Instruction 1
Tally the lines of the records that contain the word "Open", and reply with that number alone.
— Start of Excerpted text —
Tyrn
March 19, 2024, 5:38pm
1
Hi,
This is a small and clean example: a function to make a string of initials out of a string of [co]authors.
Coauthors consist of a sequence of authors separated by comma
Authors consist of a sequence of barrels (double- and multi-barreled names permitted) separated by dash
Barrels consist of words separated by spaces and/or periods.
A fragment of unit test data set:
((".. , .. ") "")
((" ,, .,") "")
(("l") "L.")
((", a. g, ") "A.G.")
(("- , -I.V.-A,E.C.N-, .") "I.V-A.,E.C.N.")
((" e.B.Sledge ") "E.B.S.")
(("Elisabeth Kubler-- - Ross") "E.K-R.")
((" Fitz-Simmons Ashton-Burke Leigh") "F-S.A-B.L.")
(("Arleigh \"31-knot\"Burke ") "A.B.")
There are two functions doing this job using the same tools and logic.
One (initials
):
(define (initial-create str)
(string-upcase (substring str 0 1)))
(define (initials coauthors)
(define (nicknames-drop coauthors)
(string-replace (regexp-replace* #rx"\"(?:\\.|[^\"\\])*\"" coauthors " ") "\"" " "))
(define (into-authors-split coauthors)
(filter (λ (author) (non-empty-string? (regexp-replace* #px"[\\s.\\-]+" author "")))
(string-split coauthors ",")))
(define (into-barrels-split-n-join author)
(define (into-names-split-n-join barrel)
(define (into-names-split barrel)
(filter non-empty-string? (regexp-split #px"[\\s.]+" barrel)))
(string-join (map (λ (name) (initial-create name)) (into-names-split barrel)) "."))
(define (into-barrels-split author)
(filter (λ (barrel) (non-empty-string? (regexp-replace* #px"[\\s.]+" barrel "")))
(string-split author "-")))
(string-append
(string-join (map (λ (barrel) (into-names-split-n-join barrel)) (into-barrels-split author)) "-")
"."))
(string-join (map (λ (author) (into-barrels-split-n-join author))
(into-authors-split (nicknames-drop coauthors)))
","))
Two (inits
):
(define (inits coauthors)
(string-join
(map (λ (author)
(string-append
(string-join
(map (λ (barrel)
(string-join (map (λ (name) (initial-create name))
(filter non-empty-string? (regexp-split #px"[\\s.]+" barrel)))
"."))
(filter (λ (barrel) (non-empty-string? (regexp-replace* #px"[\\s.]+" barrel "")))
(string-split author "-")))
"-")
"."))
(filter (λ (author) (non-empty-string? (regexp-replace* #px"[\\s.\\-]+" author "")))
(string-split
(string-replace (regexp-replace* #rx"\"(?:\\.|[^\"\\])*\"" coauthors " ") "\"" " ")
",")))
","))
The functions are doing their job pretty good. Within this approach one cannot do much else. My problem, I can't decide which one is less ugly and more readable. Since I look at them for quite some time, I can't trust my vision any more.
What would you do in my place? Is there a third way?
— End of Excerpted text —
— Start of Provided information —
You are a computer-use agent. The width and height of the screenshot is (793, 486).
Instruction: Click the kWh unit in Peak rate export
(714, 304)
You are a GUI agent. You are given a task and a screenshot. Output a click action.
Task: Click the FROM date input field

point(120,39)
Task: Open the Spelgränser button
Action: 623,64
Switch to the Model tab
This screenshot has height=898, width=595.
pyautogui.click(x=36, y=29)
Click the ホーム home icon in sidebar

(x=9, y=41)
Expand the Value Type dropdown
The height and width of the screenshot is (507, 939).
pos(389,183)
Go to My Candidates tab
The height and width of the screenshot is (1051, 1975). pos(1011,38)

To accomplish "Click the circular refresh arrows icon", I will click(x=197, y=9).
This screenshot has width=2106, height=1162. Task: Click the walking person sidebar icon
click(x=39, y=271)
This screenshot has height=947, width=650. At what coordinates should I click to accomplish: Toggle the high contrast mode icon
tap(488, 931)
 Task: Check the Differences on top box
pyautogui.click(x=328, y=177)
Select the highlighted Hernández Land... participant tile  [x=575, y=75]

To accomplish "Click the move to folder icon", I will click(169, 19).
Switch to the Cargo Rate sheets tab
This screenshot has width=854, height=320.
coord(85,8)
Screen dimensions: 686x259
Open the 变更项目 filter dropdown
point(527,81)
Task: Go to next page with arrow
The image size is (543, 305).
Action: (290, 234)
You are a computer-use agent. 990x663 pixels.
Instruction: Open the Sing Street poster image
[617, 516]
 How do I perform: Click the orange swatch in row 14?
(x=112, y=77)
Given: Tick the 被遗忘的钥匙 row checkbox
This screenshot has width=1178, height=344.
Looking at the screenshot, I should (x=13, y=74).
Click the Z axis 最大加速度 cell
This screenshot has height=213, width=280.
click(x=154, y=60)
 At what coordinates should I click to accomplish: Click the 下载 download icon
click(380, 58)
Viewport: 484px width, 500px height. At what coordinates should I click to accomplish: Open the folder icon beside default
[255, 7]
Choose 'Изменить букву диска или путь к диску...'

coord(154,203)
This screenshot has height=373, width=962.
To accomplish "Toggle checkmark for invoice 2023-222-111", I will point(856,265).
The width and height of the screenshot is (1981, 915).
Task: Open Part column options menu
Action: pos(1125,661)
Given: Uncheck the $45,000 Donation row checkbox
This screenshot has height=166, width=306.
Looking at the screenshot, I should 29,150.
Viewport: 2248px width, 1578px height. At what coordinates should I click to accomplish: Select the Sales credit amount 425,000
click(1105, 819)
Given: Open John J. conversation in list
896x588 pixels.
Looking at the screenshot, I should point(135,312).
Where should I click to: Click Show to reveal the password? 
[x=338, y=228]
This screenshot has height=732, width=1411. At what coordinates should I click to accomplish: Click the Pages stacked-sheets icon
— End of Provided information —
Instruction 2
Rewrite the stretch of the forum post from "The functions are" through "vision any more.", replacing "readable" with "clear".

Final answer 1
6

Final answer 2
The functions are doing their job pretty good. Within this approach one cannot do much else. My problem, I can't decide which one is less ugly and more clear. Since I look at them for quite some time, I can't trust my vision any more.